An anonymous donor guaranteed the necessary $15 million, but this person or organization was not mentioned directly in Sanders’s speech and has yet to come forward.
Of the $185 million needed for the project, $80 million is being supplied by the San Diego Centre City Development Corporation. Both the California State Library system and the San Diego Unified School District are matching $20 million each for the project, leaving over 35 percent, or approximately $65 million, coming from private donations.
The San Diego Public Library Foundation says this is the highest level of private support ever for a public library capital project anywhere outside of New York City.
“I’m delighted to announce tonight, that because of the generosity of so many San Diegans, we are able to move forward and complete construction,” Sanders said in his address, which took place at the Balboa Theatre in downtown. Calling the project “on time and under budget,” Sanders said the project is now “fully funded without a nickel of General Fund money.”
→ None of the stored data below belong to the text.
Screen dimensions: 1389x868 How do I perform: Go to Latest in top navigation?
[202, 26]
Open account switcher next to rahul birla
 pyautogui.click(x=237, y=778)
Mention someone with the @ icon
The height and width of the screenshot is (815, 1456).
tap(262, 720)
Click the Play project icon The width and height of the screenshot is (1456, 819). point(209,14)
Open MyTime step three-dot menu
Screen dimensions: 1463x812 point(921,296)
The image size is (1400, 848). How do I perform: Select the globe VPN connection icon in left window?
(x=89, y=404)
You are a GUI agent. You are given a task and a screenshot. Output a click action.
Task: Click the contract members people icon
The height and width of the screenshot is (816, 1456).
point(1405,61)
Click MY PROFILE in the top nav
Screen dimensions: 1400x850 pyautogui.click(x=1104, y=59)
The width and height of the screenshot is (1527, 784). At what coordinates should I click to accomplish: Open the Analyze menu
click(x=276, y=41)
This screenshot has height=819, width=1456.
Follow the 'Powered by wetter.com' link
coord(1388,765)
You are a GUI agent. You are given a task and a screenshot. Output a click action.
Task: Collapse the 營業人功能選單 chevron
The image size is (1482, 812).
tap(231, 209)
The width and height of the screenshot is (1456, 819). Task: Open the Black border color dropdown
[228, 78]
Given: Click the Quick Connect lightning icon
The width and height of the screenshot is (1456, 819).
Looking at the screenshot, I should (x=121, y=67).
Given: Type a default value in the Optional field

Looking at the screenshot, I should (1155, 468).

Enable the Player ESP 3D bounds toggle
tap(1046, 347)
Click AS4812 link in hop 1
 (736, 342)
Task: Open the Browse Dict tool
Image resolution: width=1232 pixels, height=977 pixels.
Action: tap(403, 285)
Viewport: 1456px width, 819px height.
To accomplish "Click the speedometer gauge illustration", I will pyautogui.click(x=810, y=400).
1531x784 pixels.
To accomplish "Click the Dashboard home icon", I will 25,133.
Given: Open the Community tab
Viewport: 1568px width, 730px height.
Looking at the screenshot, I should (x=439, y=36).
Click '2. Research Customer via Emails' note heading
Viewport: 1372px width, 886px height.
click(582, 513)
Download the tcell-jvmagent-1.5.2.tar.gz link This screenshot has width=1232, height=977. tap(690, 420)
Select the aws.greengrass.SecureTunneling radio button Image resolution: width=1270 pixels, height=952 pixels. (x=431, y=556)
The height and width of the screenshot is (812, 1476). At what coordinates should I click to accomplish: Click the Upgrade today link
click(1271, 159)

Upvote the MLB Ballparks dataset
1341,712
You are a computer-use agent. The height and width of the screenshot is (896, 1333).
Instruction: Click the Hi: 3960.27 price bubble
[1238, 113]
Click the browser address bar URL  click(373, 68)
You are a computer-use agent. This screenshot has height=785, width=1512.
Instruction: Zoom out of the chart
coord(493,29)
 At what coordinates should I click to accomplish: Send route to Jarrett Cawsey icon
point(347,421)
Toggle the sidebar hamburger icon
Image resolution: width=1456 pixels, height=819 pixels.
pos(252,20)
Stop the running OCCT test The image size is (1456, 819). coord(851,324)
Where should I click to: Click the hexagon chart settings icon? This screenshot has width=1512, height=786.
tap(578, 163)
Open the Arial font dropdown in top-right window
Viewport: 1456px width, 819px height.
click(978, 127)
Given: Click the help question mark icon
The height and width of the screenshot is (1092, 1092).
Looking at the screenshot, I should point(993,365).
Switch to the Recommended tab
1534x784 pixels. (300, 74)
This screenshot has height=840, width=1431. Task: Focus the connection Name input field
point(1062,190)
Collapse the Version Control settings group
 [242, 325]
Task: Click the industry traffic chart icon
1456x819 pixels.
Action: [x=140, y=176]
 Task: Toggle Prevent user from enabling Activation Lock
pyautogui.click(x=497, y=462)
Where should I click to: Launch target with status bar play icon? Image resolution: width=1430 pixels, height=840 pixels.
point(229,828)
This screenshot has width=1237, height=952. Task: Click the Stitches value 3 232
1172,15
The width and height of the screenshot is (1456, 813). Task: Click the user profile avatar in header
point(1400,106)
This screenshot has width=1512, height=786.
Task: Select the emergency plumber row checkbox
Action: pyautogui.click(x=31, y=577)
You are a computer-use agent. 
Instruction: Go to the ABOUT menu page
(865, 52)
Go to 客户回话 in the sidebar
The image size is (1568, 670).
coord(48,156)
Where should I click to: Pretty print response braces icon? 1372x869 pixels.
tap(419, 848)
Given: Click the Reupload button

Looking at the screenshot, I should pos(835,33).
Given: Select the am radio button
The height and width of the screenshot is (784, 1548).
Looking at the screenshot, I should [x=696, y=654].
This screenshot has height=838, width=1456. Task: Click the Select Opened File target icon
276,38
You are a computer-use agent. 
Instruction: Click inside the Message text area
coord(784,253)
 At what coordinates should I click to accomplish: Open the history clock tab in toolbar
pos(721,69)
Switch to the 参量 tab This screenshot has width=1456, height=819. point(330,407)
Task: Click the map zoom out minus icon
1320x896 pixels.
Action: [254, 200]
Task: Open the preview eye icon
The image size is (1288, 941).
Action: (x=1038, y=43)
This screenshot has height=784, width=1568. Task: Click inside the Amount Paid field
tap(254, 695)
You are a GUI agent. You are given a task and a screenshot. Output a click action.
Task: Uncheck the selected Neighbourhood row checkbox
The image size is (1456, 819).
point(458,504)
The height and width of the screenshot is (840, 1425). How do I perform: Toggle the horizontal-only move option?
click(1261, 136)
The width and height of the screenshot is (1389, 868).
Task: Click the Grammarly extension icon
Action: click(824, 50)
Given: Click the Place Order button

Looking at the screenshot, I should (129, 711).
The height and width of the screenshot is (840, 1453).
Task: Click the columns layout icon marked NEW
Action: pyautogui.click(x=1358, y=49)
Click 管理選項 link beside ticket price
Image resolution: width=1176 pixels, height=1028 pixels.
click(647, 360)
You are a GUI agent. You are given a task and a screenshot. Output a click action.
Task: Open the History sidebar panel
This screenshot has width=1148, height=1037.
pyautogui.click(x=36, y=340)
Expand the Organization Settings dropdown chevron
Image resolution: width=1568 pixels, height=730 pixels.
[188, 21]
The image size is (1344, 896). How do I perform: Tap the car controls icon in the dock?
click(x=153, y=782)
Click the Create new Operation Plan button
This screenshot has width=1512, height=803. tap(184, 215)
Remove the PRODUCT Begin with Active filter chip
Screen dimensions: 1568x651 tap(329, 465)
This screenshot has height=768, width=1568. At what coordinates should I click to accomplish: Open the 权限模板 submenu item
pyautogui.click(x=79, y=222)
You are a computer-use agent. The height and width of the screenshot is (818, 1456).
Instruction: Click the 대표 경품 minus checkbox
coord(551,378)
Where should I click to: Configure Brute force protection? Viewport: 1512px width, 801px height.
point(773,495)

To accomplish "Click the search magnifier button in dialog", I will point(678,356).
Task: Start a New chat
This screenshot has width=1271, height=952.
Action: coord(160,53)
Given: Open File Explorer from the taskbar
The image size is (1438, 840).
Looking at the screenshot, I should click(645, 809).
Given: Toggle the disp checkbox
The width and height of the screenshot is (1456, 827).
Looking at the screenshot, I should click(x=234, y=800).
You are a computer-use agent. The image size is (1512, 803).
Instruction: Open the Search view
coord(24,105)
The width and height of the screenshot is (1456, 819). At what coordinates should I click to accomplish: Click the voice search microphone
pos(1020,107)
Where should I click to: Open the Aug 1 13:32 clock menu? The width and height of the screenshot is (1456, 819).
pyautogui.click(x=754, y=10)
San Diego Public Library Foundation Chair Mel Katz said, “This is truly a public [and] private partnership and 38.5 percent of the project’s total funding comes from generous San Diegans.”
Katz, who was acknowledged in Sanders’s State of the City address along with past Foundation Chair Judith Harris, said the Foundation would continue its fundraising efforts for an endowment, special programming and an enhanced library collection.
In March 2011, Harris told a City Council committee she was confident in the Foundation’s ability to raise the necessary funds. “We’ve met every other challenge. We plan on meeting this challenge,” she said at the time. Concern was raised that if the Foundation came up short on its goal, taxpayers would end up making up the difference.
In his Jan. 11 State of the City address, Sanders said, “A building of architectural distinction and unmistakable importance, the Central Library is a shining example of what can be accomplished even in the worst of economies if you have faith in San Diego and its people.”
Sanders then introduced Harris and Katz, who received a standing ovation from the crowd.
“Our city will celebrate the day the Central Library opens for business,” Sanders said, “but its true success will come each time a child walks inside to do her homework, or check out a book, or use its reading rooms, or when she attends an education program on the ninth floor and looks across the bay to the horizon, knowing she lives in a city that so proudly and prominently values learning and knowledge.”